Value and growth investing are opposing strategies. A stock prized by a value investor might be considered worthless by a growth investor and vice versa. Value investors seek to profit as the price returns to its “fair value" while growth investors are looking for "winners" and focus on competitive advantages.
The ratio in the chart above divides the Wilshire US Large-Cap Growth Index by the Wilshire US Large-Cap Value Index. When the ratio rises, growth stocks outperform value stocks - and when it falls, value stocks outperform growth stocks. The ratio peaked in 2000, during the dot-com mania.
The Wilshire Large-Cap includes the top 750 ranked components of the Wilshire 5000 index measured by market capitalization.

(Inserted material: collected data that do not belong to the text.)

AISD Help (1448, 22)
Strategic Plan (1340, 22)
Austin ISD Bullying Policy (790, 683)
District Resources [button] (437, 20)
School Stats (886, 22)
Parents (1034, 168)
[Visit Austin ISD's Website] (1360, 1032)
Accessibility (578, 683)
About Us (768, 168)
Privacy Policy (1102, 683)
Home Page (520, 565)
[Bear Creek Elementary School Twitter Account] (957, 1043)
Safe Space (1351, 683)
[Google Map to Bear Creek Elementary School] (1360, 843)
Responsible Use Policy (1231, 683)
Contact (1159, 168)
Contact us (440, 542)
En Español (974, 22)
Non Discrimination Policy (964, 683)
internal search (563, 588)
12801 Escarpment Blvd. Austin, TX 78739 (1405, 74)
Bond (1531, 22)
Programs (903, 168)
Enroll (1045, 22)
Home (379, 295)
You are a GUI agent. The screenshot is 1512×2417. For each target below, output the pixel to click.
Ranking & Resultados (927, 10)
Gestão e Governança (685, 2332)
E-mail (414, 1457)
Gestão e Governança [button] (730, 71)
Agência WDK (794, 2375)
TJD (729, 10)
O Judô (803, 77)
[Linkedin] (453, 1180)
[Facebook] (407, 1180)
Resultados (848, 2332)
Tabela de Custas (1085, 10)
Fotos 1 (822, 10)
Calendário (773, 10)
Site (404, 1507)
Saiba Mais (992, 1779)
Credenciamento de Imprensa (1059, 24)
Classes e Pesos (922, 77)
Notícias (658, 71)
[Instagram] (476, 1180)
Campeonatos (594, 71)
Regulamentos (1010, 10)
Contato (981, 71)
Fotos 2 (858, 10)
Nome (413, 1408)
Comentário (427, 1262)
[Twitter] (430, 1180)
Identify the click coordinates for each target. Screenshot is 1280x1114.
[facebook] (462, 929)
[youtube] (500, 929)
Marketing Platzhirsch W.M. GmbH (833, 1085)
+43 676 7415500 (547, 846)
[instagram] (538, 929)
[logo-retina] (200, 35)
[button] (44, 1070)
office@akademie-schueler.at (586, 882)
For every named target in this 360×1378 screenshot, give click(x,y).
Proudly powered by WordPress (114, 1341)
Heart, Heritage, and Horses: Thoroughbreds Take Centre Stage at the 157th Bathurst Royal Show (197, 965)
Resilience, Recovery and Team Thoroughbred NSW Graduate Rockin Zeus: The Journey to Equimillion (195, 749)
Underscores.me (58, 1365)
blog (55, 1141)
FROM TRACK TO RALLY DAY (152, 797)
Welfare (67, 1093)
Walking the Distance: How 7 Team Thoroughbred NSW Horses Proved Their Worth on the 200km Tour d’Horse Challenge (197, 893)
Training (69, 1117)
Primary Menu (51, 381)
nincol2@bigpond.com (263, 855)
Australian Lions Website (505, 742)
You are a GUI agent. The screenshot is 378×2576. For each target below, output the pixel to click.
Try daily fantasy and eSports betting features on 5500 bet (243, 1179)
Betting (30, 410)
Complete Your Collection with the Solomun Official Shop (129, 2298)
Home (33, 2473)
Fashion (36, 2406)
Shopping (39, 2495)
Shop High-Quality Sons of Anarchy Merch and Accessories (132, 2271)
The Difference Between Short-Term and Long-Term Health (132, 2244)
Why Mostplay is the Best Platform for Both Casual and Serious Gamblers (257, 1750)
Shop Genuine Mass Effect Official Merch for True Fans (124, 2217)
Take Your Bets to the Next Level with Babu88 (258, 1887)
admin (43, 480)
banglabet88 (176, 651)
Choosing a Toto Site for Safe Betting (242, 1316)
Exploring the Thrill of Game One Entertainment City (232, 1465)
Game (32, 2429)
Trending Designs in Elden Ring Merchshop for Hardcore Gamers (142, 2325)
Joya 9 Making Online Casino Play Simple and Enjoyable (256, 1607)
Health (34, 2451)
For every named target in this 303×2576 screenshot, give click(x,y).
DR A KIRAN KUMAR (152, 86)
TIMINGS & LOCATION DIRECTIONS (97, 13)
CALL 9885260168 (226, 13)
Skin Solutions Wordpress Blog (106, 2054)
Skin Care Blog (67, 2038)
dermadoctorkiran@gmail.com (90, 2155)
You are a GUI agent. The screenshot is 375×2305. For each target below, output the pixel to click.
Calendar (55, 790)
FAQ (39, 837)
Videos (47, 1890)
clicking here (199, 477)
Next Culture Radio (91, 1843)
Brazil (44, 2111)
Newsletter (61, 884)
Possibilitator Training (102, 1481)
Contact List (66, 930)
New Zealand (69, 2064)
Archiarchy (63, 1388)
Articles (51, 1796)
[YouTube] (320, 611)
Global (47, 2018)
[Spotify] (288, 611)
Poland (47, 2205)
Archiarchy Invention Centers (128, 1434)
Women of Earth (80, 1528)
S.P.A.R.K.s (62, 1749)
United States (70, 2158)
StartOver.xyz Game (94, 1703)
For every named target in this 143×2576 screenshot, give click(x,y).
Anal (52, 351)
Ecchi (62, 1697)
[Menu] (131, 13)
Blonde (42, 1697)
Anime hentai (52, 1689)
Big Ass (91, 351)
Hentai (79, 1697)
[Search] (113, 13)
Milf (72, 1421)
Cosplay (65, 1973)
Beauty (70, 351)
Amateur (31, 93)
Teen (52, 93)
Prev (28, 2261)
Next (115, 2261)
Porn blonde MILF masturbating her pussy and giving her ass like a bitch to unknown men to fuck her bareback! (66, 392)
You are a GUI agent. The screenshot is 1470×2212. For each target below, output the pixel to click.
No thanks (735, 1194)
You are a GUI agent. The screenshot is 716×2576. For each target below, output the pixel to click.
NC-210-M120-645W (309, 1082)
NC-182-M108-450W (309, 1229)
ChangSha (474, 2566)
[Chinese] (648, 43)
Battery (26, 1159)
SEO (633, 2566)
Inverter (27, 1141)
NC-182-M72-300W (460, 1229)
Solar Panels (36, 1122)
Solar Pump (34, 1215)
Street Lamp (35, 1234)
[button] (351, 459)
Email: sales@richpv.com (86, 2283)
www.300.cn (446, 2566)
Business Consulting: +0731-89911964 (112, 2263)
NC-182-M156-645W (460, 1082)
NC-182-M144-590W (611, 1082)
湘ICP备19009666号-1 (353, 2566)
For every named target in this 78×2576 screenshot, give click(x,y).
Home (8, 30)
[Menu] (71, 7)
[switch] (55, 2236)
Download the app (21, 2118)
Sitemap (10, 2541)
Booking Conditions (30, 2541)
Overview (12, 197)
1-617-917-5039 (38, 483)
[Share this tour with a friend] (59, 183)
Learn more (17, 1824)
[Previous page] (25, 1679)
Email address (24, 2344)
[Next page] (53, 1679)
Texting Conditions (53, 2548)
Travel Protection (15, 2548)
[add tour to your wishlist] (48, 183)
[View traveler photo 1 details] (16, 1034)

The Wilshire Mid-Cap includes the components between 500 and 1000 measured by market capitalization. Therefore it's considered a benchmark for mid-cap stocks.
The Wilshire Small-Cap includes the components between 750 and 2500 measured by market capitalization.
Wilshire further divides these indices into growth and value, which are defined by looking at six factors: projected price-to-earnings ratio, projected earnings growth, price-to-book ratio, dividend yield, trailing revenue growth and trailing earnings growth. All indices are capitalization-weighted and they are total return indices, which include reinvested dividends.